Though retinal researchers have been working with induced pluripotent stem cells (iPSC) for little more than five years, I still find it amazing what they’re doing with them. Scientists are able to take small samples of skin or blood cells from a patient, genetically turn back the clock on those cells, so that they revert back to a stem-cell state, and then coax them forward to become retinal cells. From there, the resulting cells might be used as a transplantation therapy, as a platform for testing potential treatments in a dish and as a resource for learning why retinal diseases cause vision loss and how to prevent it.
I am particularly excited about Foundation-funded iPSC research at the University of Iowa recently published in the journal eLife. A team led by Ed Stone, M.D., Ph.D., and Budd Tucker, Ph.D., has gained valuable insights into retinitis pigmentosa (RP) caused by defects in the gene USH2A, which, depending on how it’s mutated, can cause vision loss from RP or combined vision and hearing loss from Usher syndrome type 2A.
The Iowa researchers created retinal tissue from the skin of a 62-year-old patient with vision loss from USH2A-associated RP. The knowledge they’re gaining from studying these cells — which, in essence, are human models of disease — is guiding the research community toward developing effective therapies for saving and restoring vision.
In its experiment, the Iowa team developed an eyecup from the skin cells of the USH2A patient. You can think of an eyecup as being like a retina during the early-development stage. Creating the eyecup was in itself a remarkable achievement, given the many types of cells that make up the retina and their complex organization. The ability to do this validates that viable retinal cells can be derived from iPSC.
Next, the investigators observed the activity of the USH2A gene, which is defective in these partially developed cells. By studying the effects of the mutations on retinal cells, they are determining which therapeutic strategies — such as corrective gene therapy or cell replacement — might have the best chance of working.

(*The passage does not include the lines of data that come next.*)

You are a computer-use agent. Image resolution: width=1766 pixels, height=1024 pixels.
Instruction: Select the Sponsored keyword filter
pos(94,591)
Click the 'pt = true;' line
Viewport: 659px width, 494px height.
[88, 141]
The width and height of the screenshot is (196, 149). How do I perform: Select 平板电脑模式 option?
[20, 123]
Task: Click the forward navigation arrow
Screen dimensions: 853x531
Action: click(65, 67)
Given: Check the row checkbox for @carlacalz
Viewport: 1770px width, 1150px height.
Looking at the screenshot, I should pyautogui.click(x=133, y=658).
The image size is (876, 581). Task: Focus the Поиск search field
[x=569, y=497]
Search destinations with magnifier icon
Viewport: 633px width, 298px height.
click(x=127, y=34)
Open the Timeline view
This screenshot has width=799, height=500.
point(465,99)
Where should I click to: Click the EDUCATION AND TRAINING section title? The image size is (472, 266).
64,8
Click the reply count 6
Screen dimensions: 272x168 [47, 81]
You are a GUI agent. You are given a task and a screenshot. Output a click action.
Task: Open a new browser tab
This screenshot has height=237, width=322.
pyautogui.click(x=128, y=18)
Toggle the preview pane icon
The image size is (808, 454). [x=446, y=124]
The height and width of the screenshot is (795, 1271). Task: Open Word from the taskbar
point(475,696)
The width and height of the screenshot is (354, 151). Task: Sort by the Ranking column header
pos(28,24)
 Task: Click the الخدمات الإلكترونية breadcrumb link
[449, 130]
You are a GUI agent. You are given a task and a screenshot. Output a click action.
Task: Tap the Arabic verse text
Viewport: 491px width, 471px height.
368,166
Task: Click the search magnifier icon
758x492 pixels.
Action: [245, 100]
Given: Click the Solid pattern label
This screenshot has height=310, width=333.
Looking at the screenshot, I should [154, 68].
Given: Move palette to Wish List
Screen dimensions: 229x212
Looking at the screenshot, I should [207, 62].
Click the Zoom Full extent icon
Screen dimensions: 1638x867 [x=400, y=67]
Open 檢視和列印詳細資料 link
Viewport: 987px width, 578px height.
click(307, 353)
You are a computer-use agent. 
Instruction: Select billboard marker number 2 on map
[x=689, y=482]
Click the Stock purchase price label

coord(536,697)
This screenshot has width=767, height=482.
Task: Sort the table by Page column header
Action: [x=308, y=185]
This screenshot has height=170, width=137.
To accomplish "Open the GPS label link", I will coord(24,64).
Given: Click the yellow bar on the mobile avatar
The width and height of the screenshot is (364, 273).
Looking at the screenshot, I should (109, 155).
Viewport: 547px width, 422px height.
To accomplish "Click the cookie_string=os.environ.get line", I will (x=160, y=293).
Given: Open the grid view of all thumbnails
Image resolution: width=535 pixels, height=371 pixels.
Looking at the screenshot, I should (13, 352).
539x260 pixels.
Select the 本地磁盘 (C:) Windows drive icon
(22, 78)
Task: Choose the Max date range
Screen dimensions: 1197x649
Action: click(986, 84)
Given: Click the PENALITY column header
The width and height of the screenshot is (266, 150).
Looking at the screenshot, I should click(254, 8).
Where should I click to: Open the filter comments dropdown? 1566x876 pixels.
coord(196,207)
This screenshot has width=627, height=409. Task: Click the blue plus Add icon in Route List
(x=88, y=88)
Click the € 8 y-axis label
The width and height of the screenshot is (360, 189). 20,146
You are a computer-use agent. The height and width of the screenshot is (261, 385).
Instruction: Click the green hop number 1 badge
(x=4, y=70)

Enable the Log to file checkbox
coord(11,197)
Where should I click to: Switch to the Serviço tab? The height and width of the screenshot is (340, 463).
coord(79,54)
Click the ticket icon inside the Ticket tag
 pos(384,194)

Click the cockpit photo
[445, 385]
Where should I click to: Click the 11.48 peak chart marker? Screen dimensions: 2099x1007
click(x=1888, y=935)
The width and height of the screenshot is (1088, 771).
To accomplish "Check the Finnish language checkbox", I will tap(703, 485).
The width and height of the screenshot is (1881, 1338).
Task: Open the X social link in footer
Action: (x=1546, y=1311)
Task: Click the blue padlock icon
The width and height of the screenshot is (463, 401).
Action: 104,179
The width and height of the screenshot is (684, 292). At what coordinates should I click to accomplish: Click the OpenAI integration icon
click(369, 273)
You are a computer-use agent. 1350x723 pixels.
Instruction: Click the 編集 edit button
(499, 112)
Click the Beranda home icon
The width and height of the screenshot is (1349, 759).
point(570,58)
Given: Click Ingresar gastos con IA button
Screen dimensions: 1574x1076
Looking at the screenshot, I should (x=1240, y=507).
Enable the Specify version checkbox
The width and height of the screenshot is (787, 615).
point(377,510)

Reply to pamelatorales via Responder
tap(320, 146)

But perhaps the most noteworthy part of the investigation was the transplantation of the eyecup into mice with a retinal degeneration. After transplantation, the eyecups’ photoreceptor precursors integrated into the mice retinas and further developed into what the researchers call “recognizable” photoreceptors.
This is good news on two fronts. First, it indicates that USH2A defects don’t have a significant effect on photoreceptor development, which occurs before birth in humans. This is consistent with the fact that many USH2A patients maintain relatively useful vision into young adulthood. Second, it shows that cells from an older adult are viable for producing and transplanting iPSC-derived retinal cells.
Because photoreceptors affected by USH2A mutations degenerate slowly, we might be able to replace them in adult patients without using gene therapy to correct the defect. The newly transplanted photoreceptors — derived from the patient’s skin or blood — would have the USH2A defect, but would likely provide useful vision for a few decades.
That doesn’t mean that gene therapy should not also be pursued. Genetically corrected transplanted retinal cells would be the optimal solution. However, because the USH2A gene is relatively large, it has thus far been difficult to design a gene therapy that can deliver the large USH2A cargo to affected retinal cells. But Foundation-funded researchers such as Luk Vandenberghe, Ph.D., of Massachusetts Eye and Ear Infirmary, are working on the gene therapy cargo challenge, as well. So, down the road, we may have multiple options for USH2A treatments — with and without gene therapy.
While this particular project is basic research — it isn’t preparing a specific therapy for a human study — it provides critical information for developing future treatments. It gives us clear targets for what our best therapeutic strategies might be. That’s why the Foundation funds a balance of both clinical and basic scientific studies. Both are essential for getting vision-saving cures out to the people who need them.
By the way, the first-ever clinical trial for an iPSC-derived, retinal-disease treatment (for wet age-related macular degeneration) just moved into a clinical trial in Japan.
Pictured, above: Dr. Budd Tucker isolates induced pluripotent stem cells from a patient with a retinal disease.